In the OP's example, the generator will always be slower
While JS engine authors will continue working to improve performance, there are some underlying structural realities that virtually guarantee that, for the OP's test case, building the array will always be faster than using an iterator.
Consider that a generator function returns a generator object.
A generator object will, by definition, have a next()
function, and calling a function in Javascript means adding an entry to your call stack. While this is fast, it's likely never going to be as fast as direct property access. (At least, not until the singularity.)
So if you are going to iterate over every single element in a collection, then a for loop over a simple array, which accesses elements via direct property access, is always going to be faster than a for loop over an iterator, which accesses each element via a call to the next()
function.
As I'm writing this in January of 2022, running Chrome 97, the generator function is 60% slower than the array function using the OP's example.
Performance is use-case-dependent
It's not difficult to imagine scenarios where the generator would be faster. The major downside to the array function is that it must build the entire collection before the code can start iterating over the elements, whether or not you need all the elements.
Consider a basic search operation which will only access, on average, half the elements of the collection. In this scenario, the array function exposes its "Achilles' heel": it must build an array with all the results, even though half will never be seen. This is where a generator has the potential to far outstrip the array function.
To demonstrate this, I slightly modified the OP's use-case.
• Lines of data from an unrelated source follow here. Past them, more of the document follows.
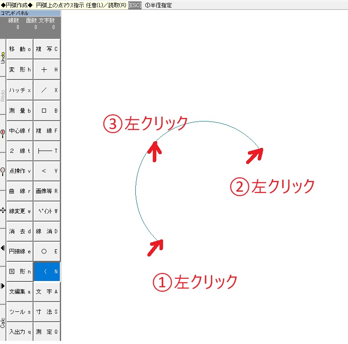Viewport: 348px width, 344px height.
Task: Select the dimension line (T) tool
Action: (x=47, y=151)
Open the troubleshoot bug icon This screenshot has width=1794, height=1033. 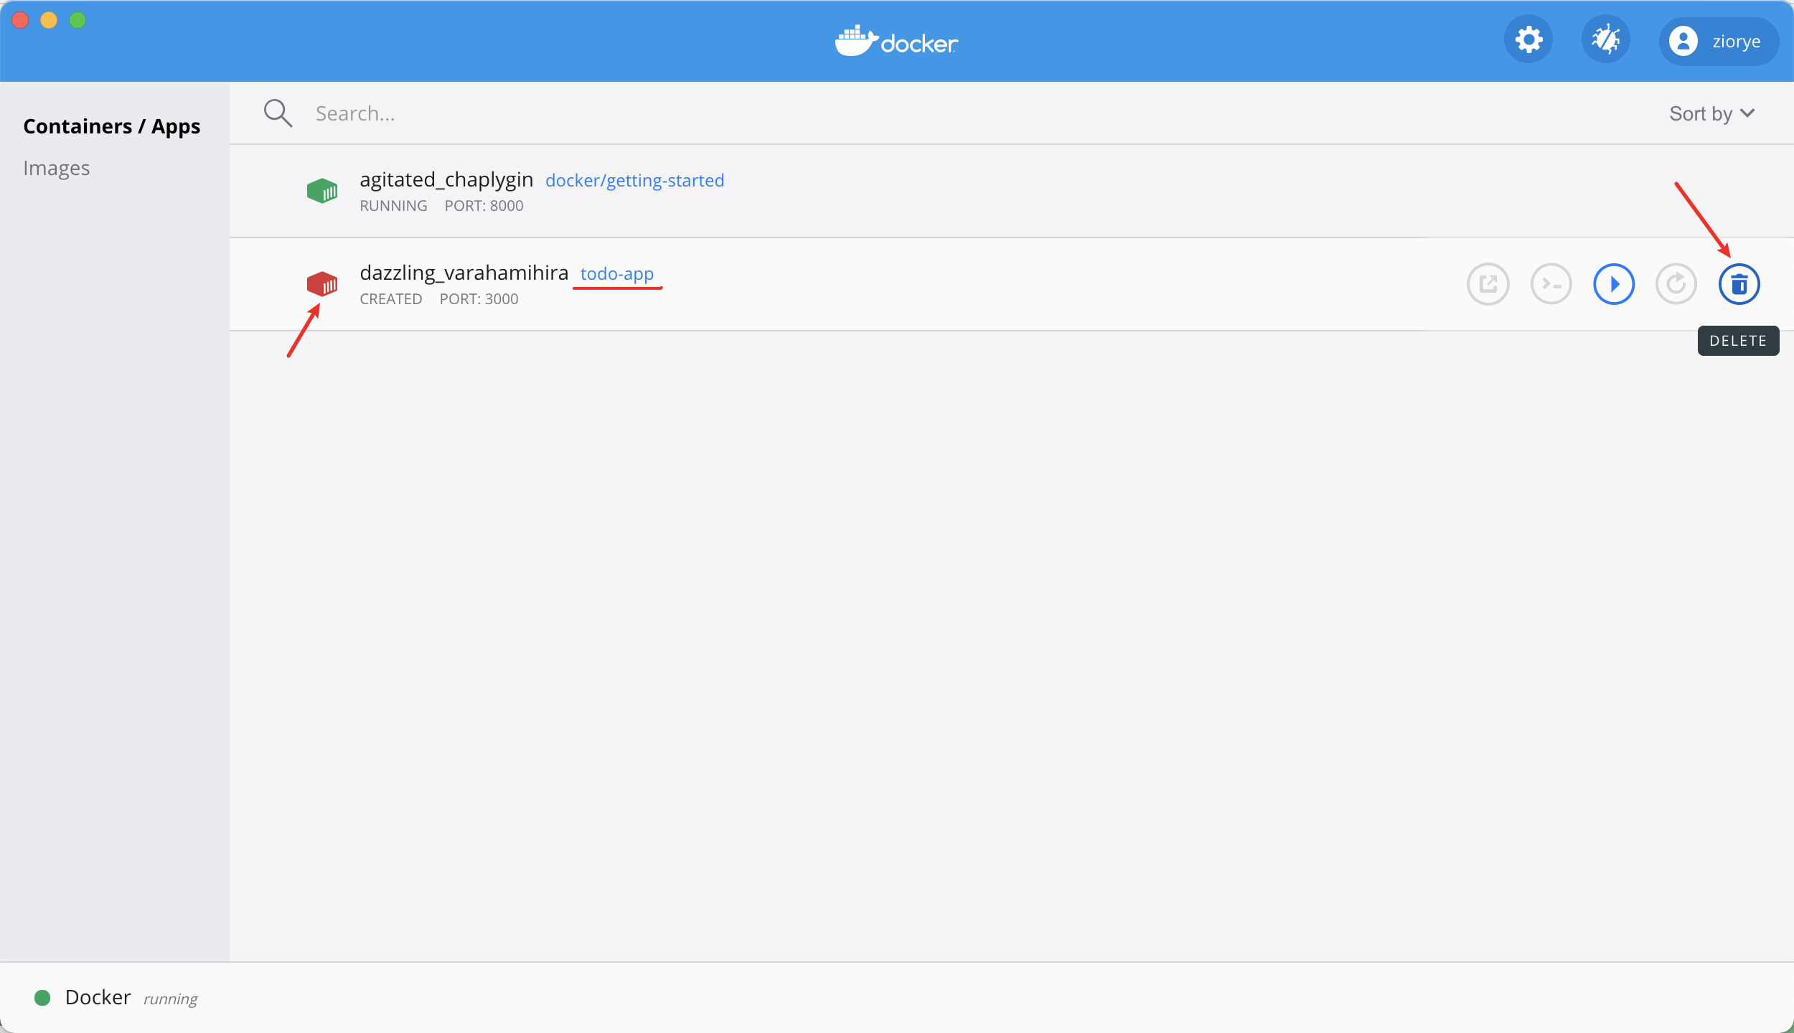click(1606, 39)
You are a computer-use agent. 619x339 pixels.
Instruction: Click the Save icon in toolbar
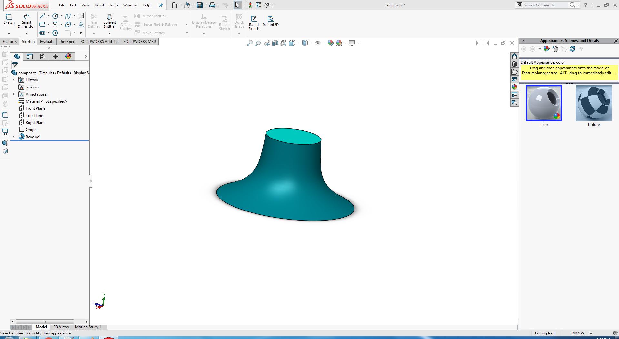click(x=200, y=5)
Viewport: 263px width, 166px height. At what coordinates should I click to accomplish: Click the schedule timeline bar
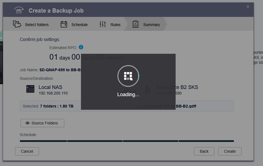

I made the elements of the array slightly more expensive to calculate (with a little division and square root logic) and modified the loop to terminate at about the halfway mark (to mimic a basic search).
Setup
function getNumberArray(maxValue) {
const a = [];
for (let i = 0; i < maxValue; i++) {
const half = i / 2;
const double = half * 2;
const root = Math.sqrt(double);
const square = Math.round(root * root);
a.push(square);
}
return a;
}
function* getNumberGenerator(maxValue) {
for (let i = 0; i < maxValue; i++) {
const half = i / 2;
const double = half * 2;
const root = Math.sqrt(double);
const square = Math.round(root * root);
yield square;
}
}
let dummyCalculation;
const numIterations = 99999;
const searchNumber = numIterations / 2;
Generator
const iterator = getNumberGenerator(numIterations);
for (let val of iterator) {
dummyCalculation = numIterations - val;
if (val > searchNumber) break;
}
Array
const iterator = getNumberArray(numIterations);
for (let val of iterator) {
dummyCalculation = numIterations - val;
if (val > searchNumber) break;
}
With this code, the two approaches are neck-and-neck. After repeated test runs, the generator and array functions trade first and second place. It's not difficult to imagine that if the elements of the array were even more expensive to calculate (for example, cloning a complex object, making a REST callout, etc), then the generator would win easily.
Considerations beyond performance
While recognizing that the OP's question is specifically about performance, I think it's worth calling out that generator functions were not primarily developed as a faster alternative to looping over arrays.
Memory efficiency
The OP has already acknowledged this, but memory efficiency is one of the main benefits that generators provide over building arrays. Generators can build objects on the fly and then discard them when they are no longer needed. In its most ideal implementation, a generator need only hold one object in memory at a time, while an array must hold all of them simultaneously.
For a very memory-intensive collection, a generator would allow the system to build objects as they are needed and then reclaim that memory when the calling code moves on to the next element.
Representation of non-static collections
Generators don't have to resolve the entire collection, which free them up to represent collections that might not exist entirely in memory.
For example, a generator can represent collections where the logic to fetch the "next" item is time-consuming (such as paging over the results of a database query, where items are fetched in batches) or state-dependent (such as iterating over a collection where operations on the current item affect which item is "next") or even infinite series (such as a fractal function, random number generator or a generator returning all the digits of π). These are scenarios where building an array would be either impractical or impossible.
One could imagine a generator that returns procedurally generated level data for a game based on a seed number, or even to represent a theoretical AI's "stream of consciousness" (for example, playing a word association game). These are interesting scenarios that would not be possible to represent using a standard array or list, but where a loop structure might feel more natural in code.